Academic journal article German Quarterly

Post-Shoah Jewish culture in Germany and Austria: An introducion

Article excerpt

This issue of The German Quarterly features articles that grew out of an international symposium entitled "Politics, Memory and Representation. Post-Shoah Jewish Culture in German-speaking Countries," held at the University of Illinois at Chicago in November 1998. The purpose ofthe event was to bring together an interdisciplinary panel of experts from German Studies, Jewish Studies, History, Anthropology, Art, Political Science, and the Berlin Jewish community. As a result, diverse perspectives on the topic unfolded, as the volume at hand reveals.

Since the early 1990s, increasing attention has been paid to Jewish identity after the Holocaust, a trend which is continuing into the 21st century.

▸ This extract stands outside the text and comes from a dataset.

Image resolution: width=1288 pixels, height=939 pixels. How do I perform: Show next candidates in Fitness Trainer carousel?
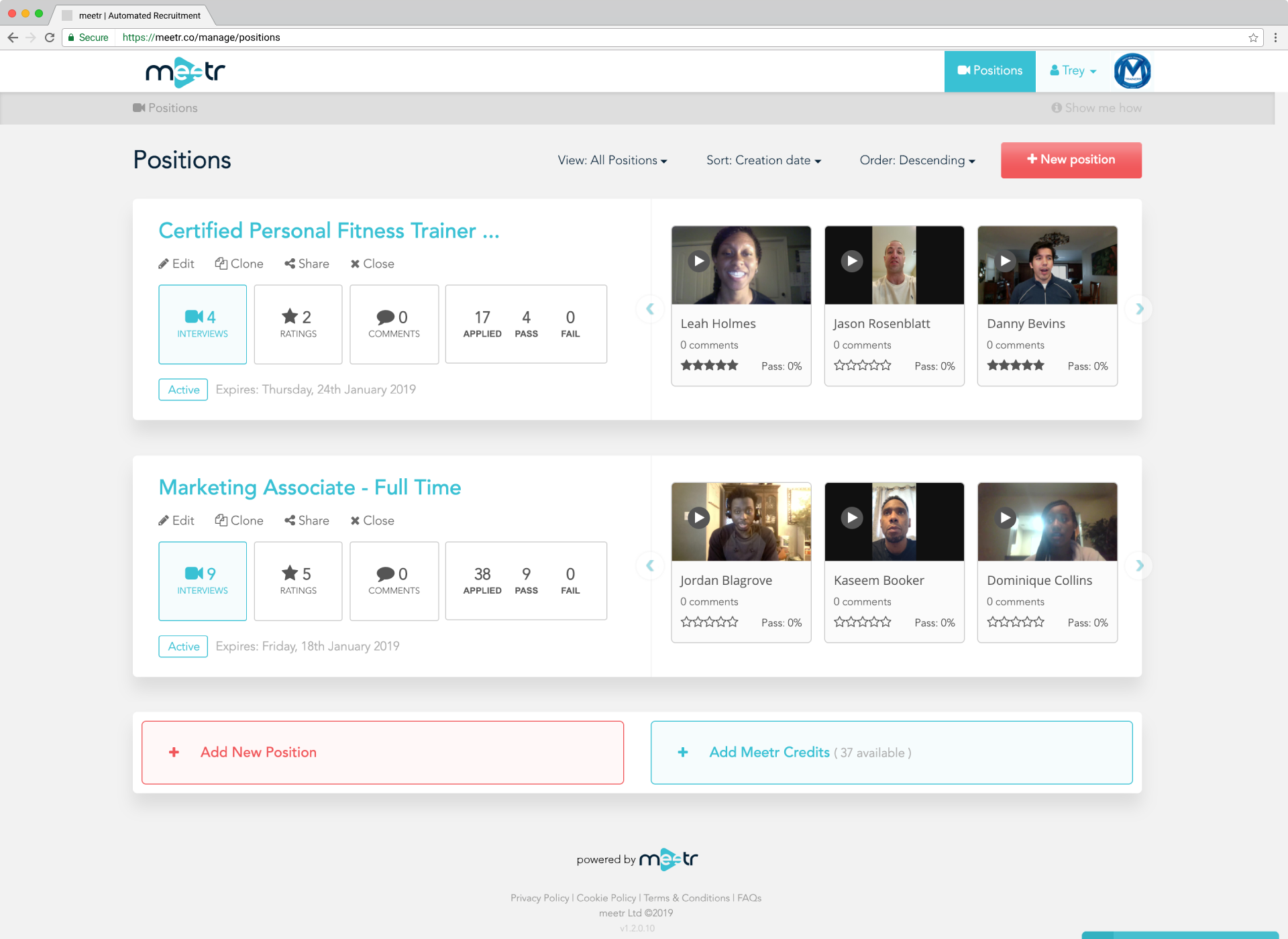[1140, 309]
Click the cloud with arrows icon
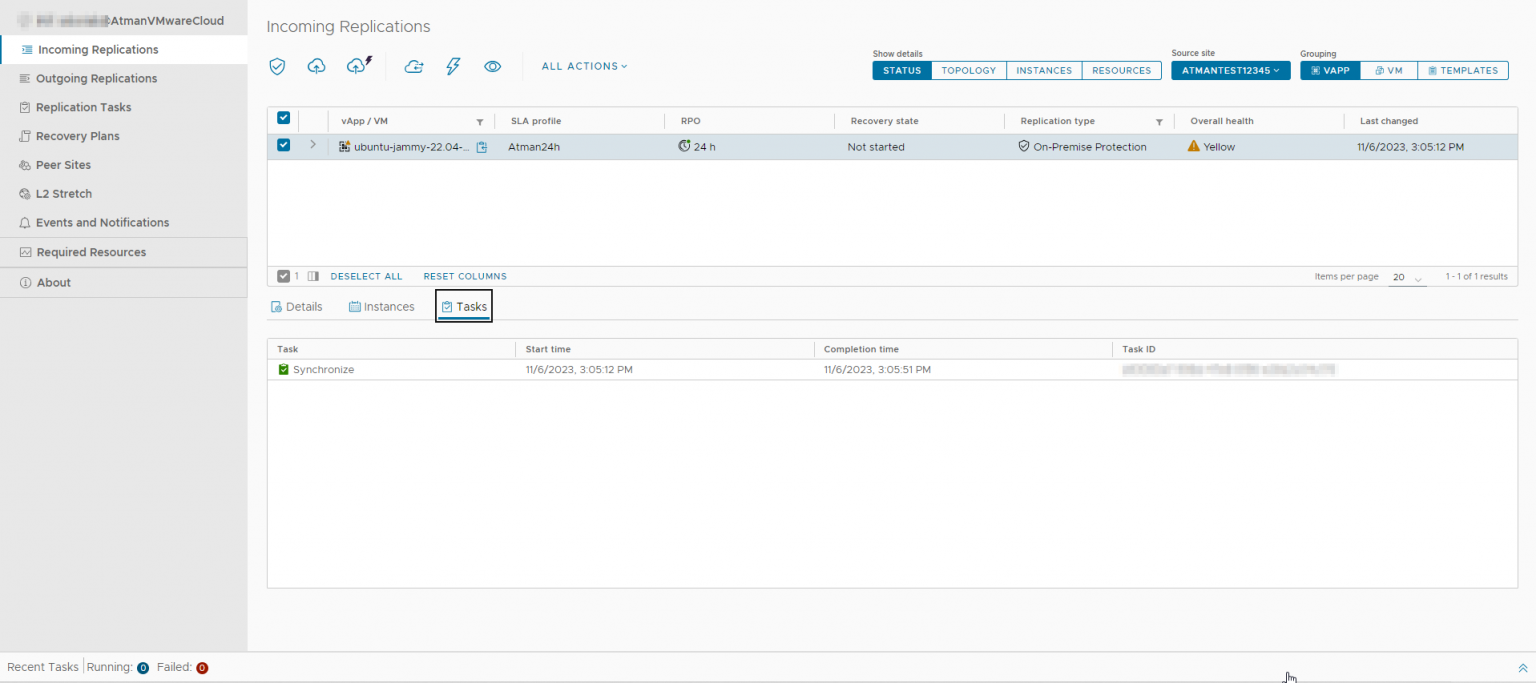The height and width of the screenshot is (683, 1536). [x=414, y=66]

Thus, in January 2000 the Holocaust Memorial Museum of Washington, DC, sponsored a three-day conference entitled "Life Reborn: Jewish Displaced Persons 1945-1951," which focused on the life of Jewish Holocaust survivors in DP (displaced persons) camps. In these holding places, people were re-establishing their lives and identities while waiting up to six years to leave for Palestine, the United States, and other countries. Of the 230,000 European Jews in approximately 90 camps in Germany and Austria, only very few remained in German-speaking countries-only approximately 15,000 persons had survived within Nazi Germany. By 1952, only 12,000 Jewish DPs had stayed, and by 1955 only 999. Although there was a general assumption that only the weakest among them remained in Germany,1 some survivors remained because they had managed to establish themselves in business, while others chose to live in Germany for idealistic or personal reasons. The poet Gerty Spies, for example, strongly identified with the German language and culture and wanted to reveal her experiences as a prisoner in Theresienstadt to her fellow citizens.2

Survivors who had left their former home countries began to look back to the past. The Vienna-born US scholar of German Studies Ruth Kluger did so in her 1992 autobiography weiter leben,3 in which she revived her life as a young girl in Vienna and her experiences in Theresienstadt and Auschwitz, but her main focus was her experiences in Gottingen in the late 1980s as the director of the study abroad program at the University of California. Likewise, the Israeli writer Aharon Appelfeld focused on the time after the Holocaust in his 1992 book The Iron Tracks, a work that appeared in Germany in 1999, translated from Hebrew by Stefan Siebers.4 Appelfeld portrays the post-Shoah era through the eyes of a fictional character. He states, "Das Material ist tatsachlich Material aus dem eigenen Leben."5 The remaining trauma and the wish for revenge, often absent in other works dealing with the same topic, are expressed in Applefeld's novel. Likewise, authors who returned from exile to live in Germany examined their post-Shoah experience in the 1990s, for example Edgar Hilsenrath in his autobiographical novel Die Abenteuer des Ruben Jablonski.6

The Chicago symposium included presentations from scholars concerning Holocaust survivors, such as the contribution of the political scientist Norma Moruzzi, whose intellectual and professional identity is strongly influenced by post-Holocaust questions, as demonstrated in her paper. Esther Parada, a Chicago-based artist and professor of photography, is aware that a displacement of her Jewish identity is characteristic of her art. During the general discussion concluding the symposium, she mentioned that she and her family had transferred their "Jewish" concern to concern for non-Jewish minorities.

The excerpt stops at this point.